STUDY QUESTIONS:
**A.** In the passage on the diffusive SIRS model, what did the authors of [18] assume about the diffusion coefficients?
**B.** Translate this sentence from the passage on the diffusive SIRS model into Spanish: "Based on the above discussion, we propose here a diffusive version of the SIRS model (1.1) that includes three different diffusion coefficients with spatial heterogeneity."
**C.** Please extend the passage on the diffusive SIRS model from the point where it stops.

SELECTED PASSAGE:
A diffusive epidemic model based on system (1.1) was studied by Yang et al. in [18], where the authors established the global attractiveness of the disease-free equilibrium when \(\mathcal {R}_0<1\) and the persistence of the disease when \(\mathcal {R}_0>1\). Although the authors in [18] included a general incidence rate of the form \(\beta (x)f(S,I)\) and spatially variable parameters, they assumed that the diffusion coefficients for the susceptible, infected and recovered individuals are all equal to a constant D. In reality, there could be differences in the motility patterns of these subpopulations due to the individuals changing their behaviour when they get the disease, and the diffusion rate may also vary with the spatial location.

Based on the above discussion, we propose here a diffusive version of the SIRS model (1.1) that includes three different diffusion coefficients with spatial heterogeneity. The model to be studied is given by the following system of partial differential equations:

$$\begin{aligned} \begin{array}{ll} \partial _tS = \nabla \cdot \big (d_S(x)\nabla S\big ) + \Lambda (x) - \mu (x)S - F(x,S,I) + \gamma _1(x)I + \delta (x)R, &{} \ x\in \Omega ,\ t>0, \\ \partial _tI = \nabla \cdot \big (d_I(x)\nabla I\big ) + F(x,S,I) - (\mu +\alpha +\gamma _1+\gamma _2)(x)I, &{} \ x\in \Omega ,\ t>0, \\ \partial _tR = \nabla \cdot \big (d_R(x)\nabla R\big ) + \gamma _2(x)I - \mu (x)R - \delta (x)R, &{} \ x\in \Omega ,\ t>0, \\ \big [d_S(x)\nabla S(x,t)\big ]\cdot \mathbf{n} = \big [d_I(x)\nabla I(x,t)\big ]\cdot \mathbf{n} = \big [d_R(x)\nabla R(x,t)\big ]\cdot \mathbf{n} = 0, &{} \ x\in \partial \Omega ,\ t>0, \end{array} \end{aligned}$$
(1.2)

subject to the initial conditions

$$\begin{aligned} S(x,0)=S_0(x)\ge 0,\quad I(x,0)=I_0(x)\ge 0,\quad R(x,0)=R_0(x)\ge 0,\quad x\in \Omega . \end{aligned}$$
(1.3)

RECORDED DATA:

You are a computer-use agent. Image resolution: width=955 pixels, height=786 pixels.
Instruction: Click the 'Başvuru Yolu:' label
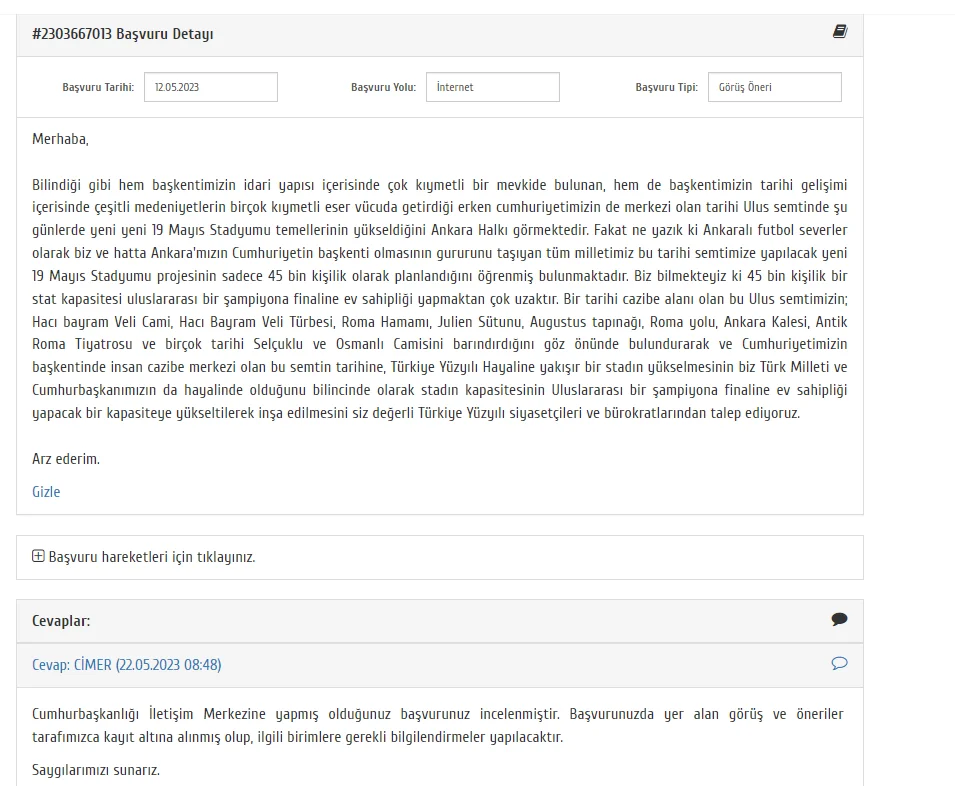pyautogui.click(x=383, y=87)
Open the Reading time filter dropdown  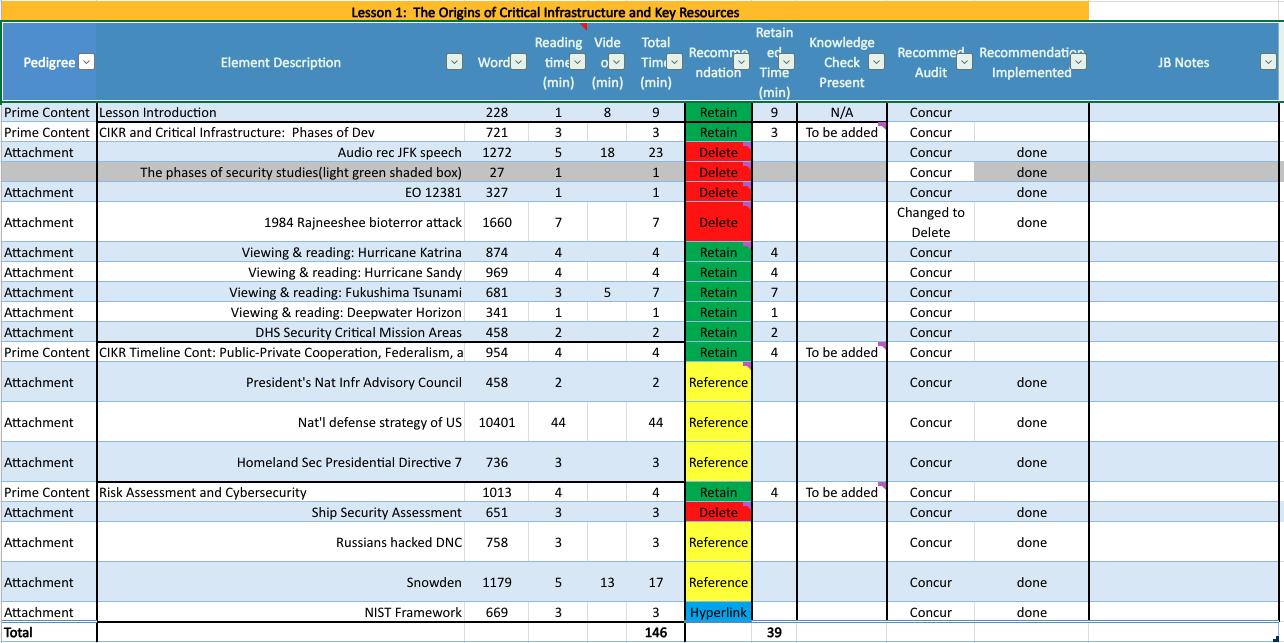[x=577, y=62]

EXPECTED RESULTS:
**A.** They assumed that the diffusion coefficients for the susceptible, infected and recovered individuals are all equal to a constant D.

**B.** Con base en la discusión anterior, proponemos aquí una versión difusiva del modelo SIRS (1.1) que incluye tres coeficientes de difusión diferentes con heterogeneidad espacial.

**C.**
Here, the variables S(xt), I(xt) and R(xt) represent the number of susceptible, infected, and recovered individuals, respectively, at position x and time t, while \(\nabla \) is the gradient operator. We assume that the domain \(\Omega \) is a connected, bounded subset of \(\mathbb {R}^n\) with smooth boundary \(\partial \Omega \). The positive functions \(d_S(\cdot )\), \(d_I(\cdot )\) and \(d_R(\cdot )\) denote the spatially heterogeneous diffusion coefficients for each subpopulation. The spatially dependent parameters \(\Lambda (\cdot )\), \(\mu (\cdot )\), \(\alpha (\cdot )\), \(\gamma _1(\cdot )\), \(\gamma _2(\cdot )\) and \(\delta (\cdot )\) have the same meaning as for model (1.1); for biological reasons, they are assumed to be strictly positive (except \(\gamma _1\), which is nonnegative) and uniformly bounded on \(\overline{\Omega }\). Furthermore, for the model to be well-posed, we assume that

$$\begin{aligned} \Lambda (\cdot ), \mu (\cdot ), \alpha (\cdot ), \gamma _1(\cdot ), \gamma _2(\cdot ), \delta (\cdot ) \in C^0(\overline{\Omega },\mathbb {R}). \end{aligned}$$

Based on (A1’)(A4’), we make the following assumptions on the incidence function F(xSI) for model (1.2):

(A1):

\(F(x,S,I) = IF_1(x,S,I)\) with \(F,F_1\in C^1(\Omega \times \mathbb {R}_+^2)\).

(A2):

\(F(x,0,I)=F(x,S,0)=0\) for all \(x\in \Omega \), \(S,I\ge 0\).

(A3):

\(\frac{\partial F}{\partial I}(x,S,0)>0\) for all \(x\in \Omega \), \(S>0\); \(\frac{\partial F_1}{\partial S}(x,S,I)>0\) and \(\frac{\partial F_1}{\partial I}(x,S,I)\le 0\) for all \(x\in \Omega \), \(S,I\ge 0\).

(A4):

There exists a Hölder continuous function \(\beta :\Omega \rightarrow \mathbb {R}_+\) such that \(F(x,S,I)\le \beta (x)SI\) for all \(x\in \Omega \), \(S,I\ge 0\).

The rest of this paper is organized as follows. First, in Sect. 2, we prove the existence of bounded global solutions for our model. Next, in Sect. 3, we compute the basic reproduction number and study the stability of the disease-free steady state. In Sect. 4, we study the persistence of the model and the existence of endemic equilibria. In Sect. 5, we perform a bifurcation analysis for a special case of our model. In Sect. 6, we carry out some numerical simulations. Finally, we provide some concluding remarks in Sect. 7.

2 Basic properties of the model

Let \(\mathbb {X}:=C(\overline{\Omega },\mathbb {R}^3)\) be the Banach space with the supremum norm \(\left\| \cdot \right\| \), and define \(\mathbb {X}^+:=C(\overline{\Omega },\mathbb {R}_+^3)\). Then, \((\mathbb {X},\mathbb {X}^+)\) is a strongly ordered space.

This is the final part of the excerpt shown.